| NEW YORK
NEW YORK Oil prices rallied and U.S. crude jumped nearly 6 percent to a 2015 peak on Wednesday after government data showed crude oil inventories in the United States rose less than expected last week.
Though hitting a record level for a 14th consecutive week, U.S. crude inventories rose only 1.3 million barrels to 483.69 million, the smallest build since the week ending Jan. 2, the Energy Information Administration said on Wednesday.
That build was below expectations for a 4.1 million barrel rise in a Reuters survey of analysts.
U.S. May crude rose $3.10 to settle at $56.39 a barrel, highest of the year. The $56.69 session peak was the highest front-month crude price since Dec. 24.
The Brent and U.S. futures spread narrowed to $3.34 before closing at $3.93. It was more than $13 in early March.

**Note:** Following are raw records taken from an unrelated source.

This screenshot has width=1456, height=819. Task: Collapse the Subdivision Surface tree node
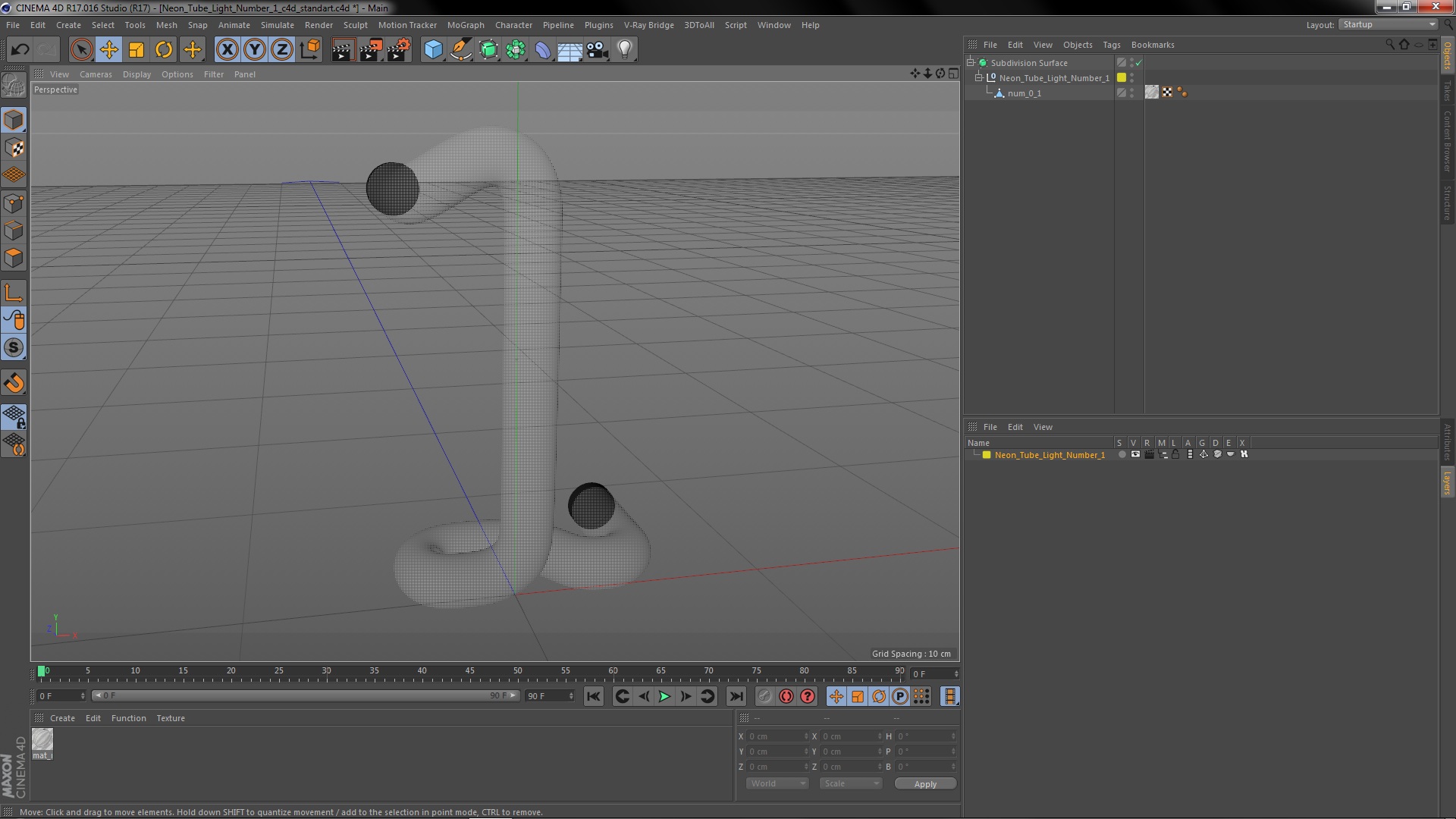pyautogui.click(x=970, y=62)
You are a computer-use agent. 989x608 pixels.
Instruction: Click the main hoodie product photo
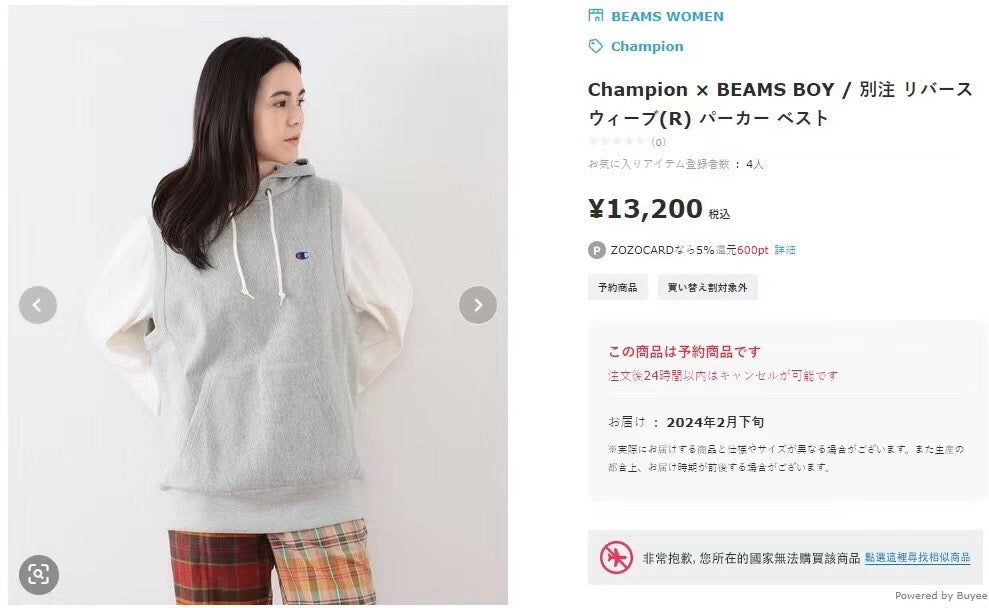(258, 305)
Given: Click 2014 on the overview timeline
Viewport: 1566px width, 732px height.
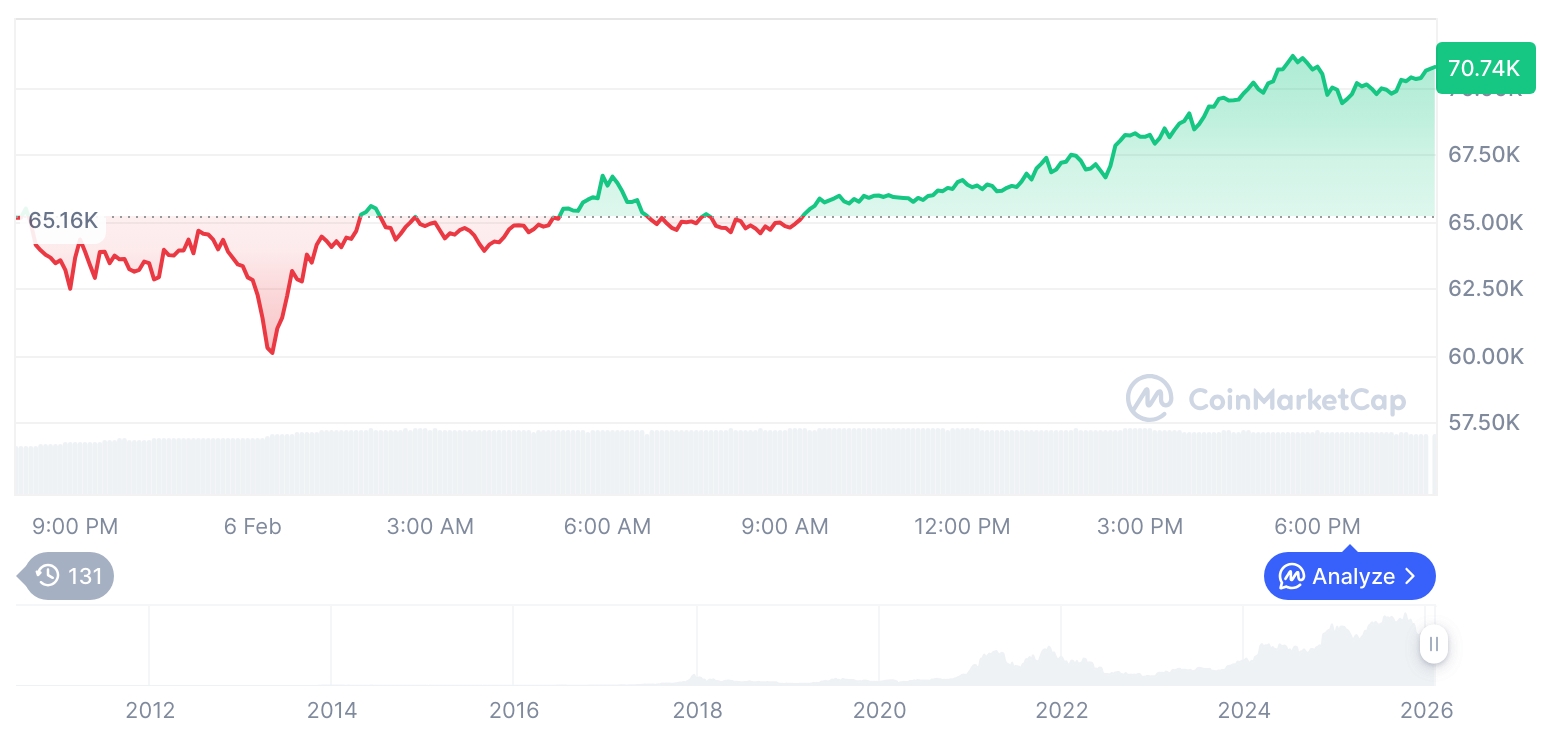Looking at the screenshot, I should pos(332,710).
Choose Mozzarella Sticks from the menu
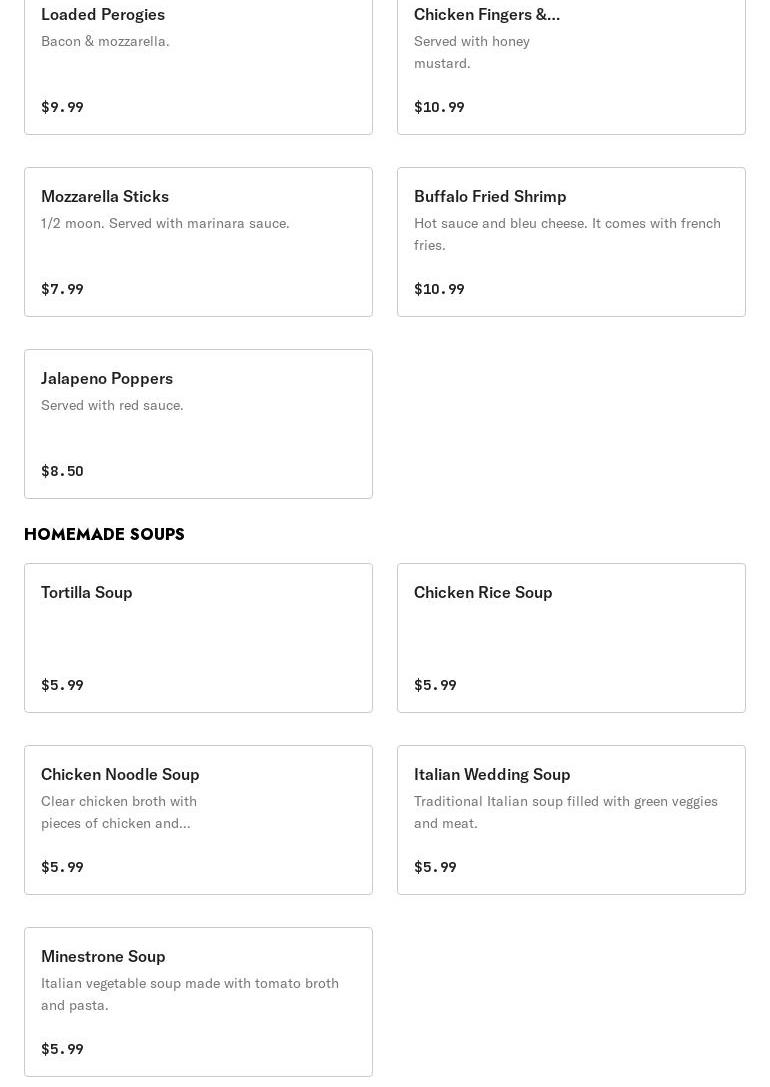770x1087 pixels. point(105,196)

Expiring front-month May Brent rose $1.89 to settle at $60.32. Brent hit its 2015 peak at $63 in February.
The more heavily traded June Brent rallied $3.51 to settle at $63.32 and pushed its premium to May Brent to $3.37 intraday.
Both Brent and U.S. crude pushed above their 100-day moving averages on Tuesday.
"The smallish crude oil build and the drop in gasoline inventories pushed prices up and also attracted some technical buying," said Gene McGillian, senior analyst at Tradition Energy in Stamford, Connecticut.
A bigger-than-expected 2.1 million barrel drop in gasoline stocks in EIA data lifted U.S. RBOB 10 cents to $1.9360 a gallon, highest settlement since early March.
Wednesday's EIA report followed its Monday report forecasting U.S. shale production in May would post its first monthly decline in four years and North Dakota's Tuesday report showing its production fell in February from January.
Iran said on Wednesday it would only accept a deal over its nuclear program if sanctions are simultaneously lifted. Uncertainty about a deal is supportive to oil prices.
Oil traders are monitoring OPEC talks with other producers.
Russia has been holding "unprecedentedly active" consultations with the OPEC and Latin American countries, a senior Russian official said Wednesday, though a Gulf OPEC delegate said the comment "does not mean a joint cut in production."
The global oil market may take longer to tighten than expected due to a surge in OPEC output and a potential rise in Iranian exports, the International Energy Agency said in a report on Wednesday.